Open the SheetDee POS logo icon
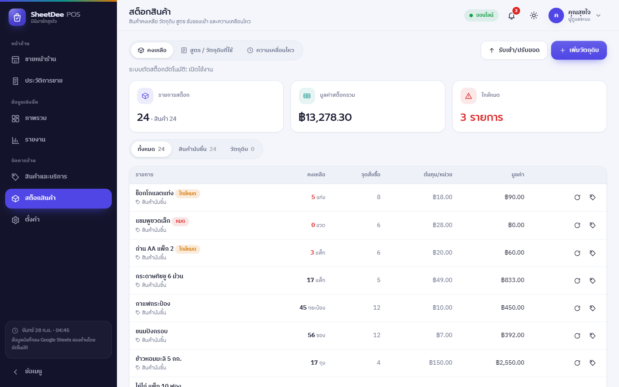 (17, 17)
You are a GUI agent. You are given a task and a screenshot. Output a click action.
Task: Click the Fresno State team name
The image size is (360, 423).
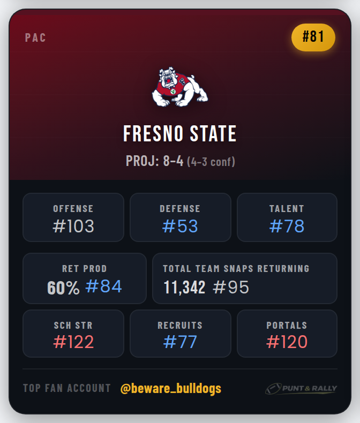(x=180, y=134)
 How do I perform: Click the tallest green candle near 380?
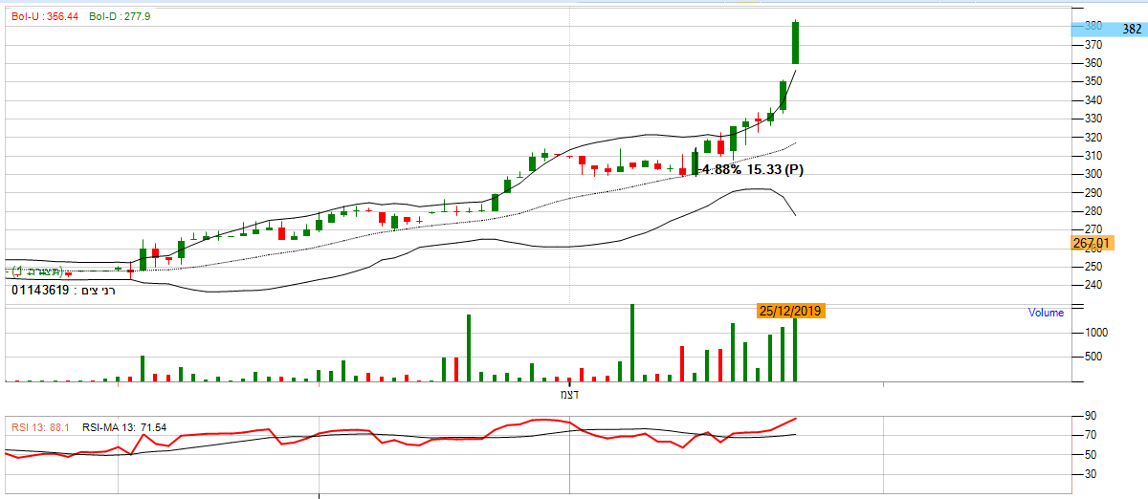coord(795,43)
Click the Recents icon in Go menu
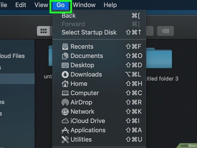The image size is (197, 148). [x=65, y=47]
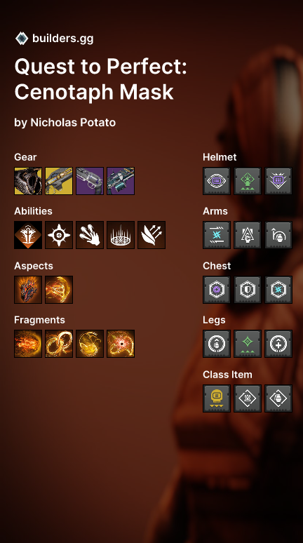Select the green middle Helmet mod

click(x=248, y=181)
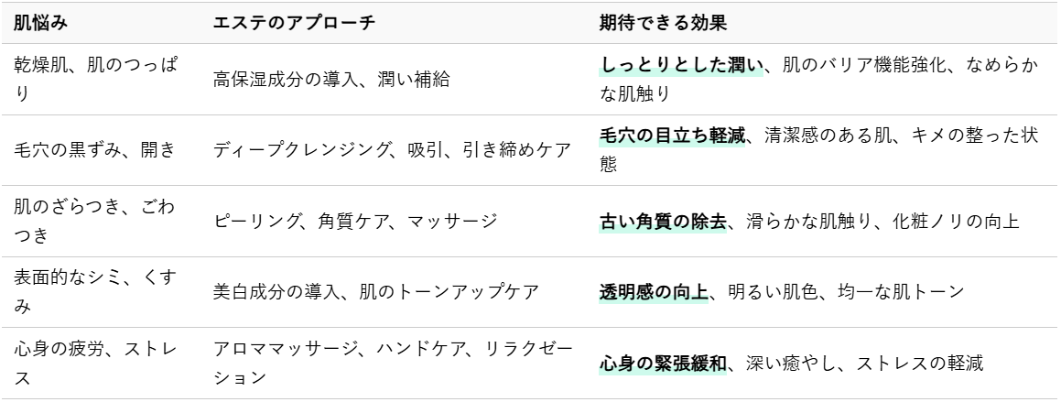This screenshot has height=402, width=1061.
Task: Click highlighted text しっとりとした潤い
Action: pos(681,65)
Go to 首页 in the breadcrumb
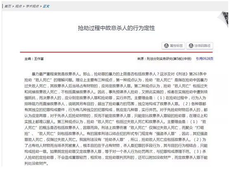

★ ★ ★ ★ ★

TASK ITEM:
Go to the line with "How do I perform: Click" in the entries above. Reproduce that line and each one after it to the end, exactly and without the pictures.

WRITTEN ANSWER:
 How do I perform: Click the tallest green candle near 380?
coord(795,43)
Click the Recents icon in Go menu
The image size is (197, 148). [x=65, y=47]
Select the green middle Helmet mod

click(x=248, y=181)
This screenshot has height=402, width=1061.
Task: Click highlighted text しっとりとした潤い
Action: pos(681,65)
Go to 首页 in the breadcrumb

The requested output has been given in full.